Former business partner scoffs at California runaway Prius owner; 'what the hell is this guy up to now?' 

Some of the best reporting thus far on the Toyota sudden acceleration recall has been done by Gawker.com's Jalopnik, an auto blog.

Some of the best reporting thus far on the Toyota sudden acceleration recall has been done by Gawker.com's Jalopnik, an auto blog.

Jalopnik's latest scoop is an interview with the former business partner of Jim Sikes, owner of the runaway Prius that caught the nation's attention last week when he claimed his Toyota wouldn't stop no matter what he did while zooming along at 90+ mph on a freeway.

Sikes' account of the incident was uncritically reported by journalists, and seemed on the verge of becoming the signature event in the Toyota sudden acceleration firestorm, especially since it occurred the same day as the Japanese automaker went on the offensive with a detailed critique of a damaging ABC News report that it had duplicated sudden acceleration in a Toyota.

Now comes Sikes' former business partner, William Sweet, who, according to Jalopnik, "says he went into business with Sikes, together opening up a paralegal services company called AAA California Aid in 1997. Sweet operated the main office and Sikes ran one in Los Banos, California. Sweet alleges numerous incidents of fraud and theft involving Sikes led him to dissolve their partnership, including an incident in which Sikes sent an employee to break into the main office to steal payment records."

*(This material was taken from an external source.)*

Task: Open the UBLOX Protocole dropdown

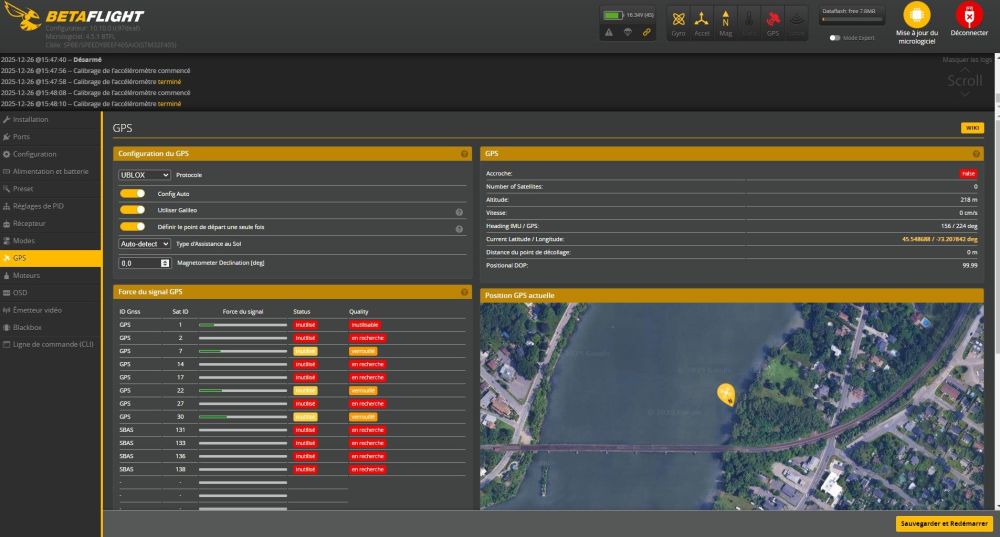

Sweet told Jalopnik's Matt Hardigree that "As soon as I heard the words 'Jim Sikes,' I immediately woke up out of a dead sleep and thought, 'uh oh, what the hell is this guy up to now?' He's trying to do a scam, and get in on that lawsuit for the Toyota thing, that's immediately what i thought."

Hardigree has more, here.

By the way, has anybody else noticed the pattern of fraud in incidents like this, this, and this? And that is just a small sample of the back stories of fraud and misrepresentation that seem to be behind so many of the narrative-framing events of our day.

Somebody should start a web site that tracks the frauds, fakes, and cons behind the "news."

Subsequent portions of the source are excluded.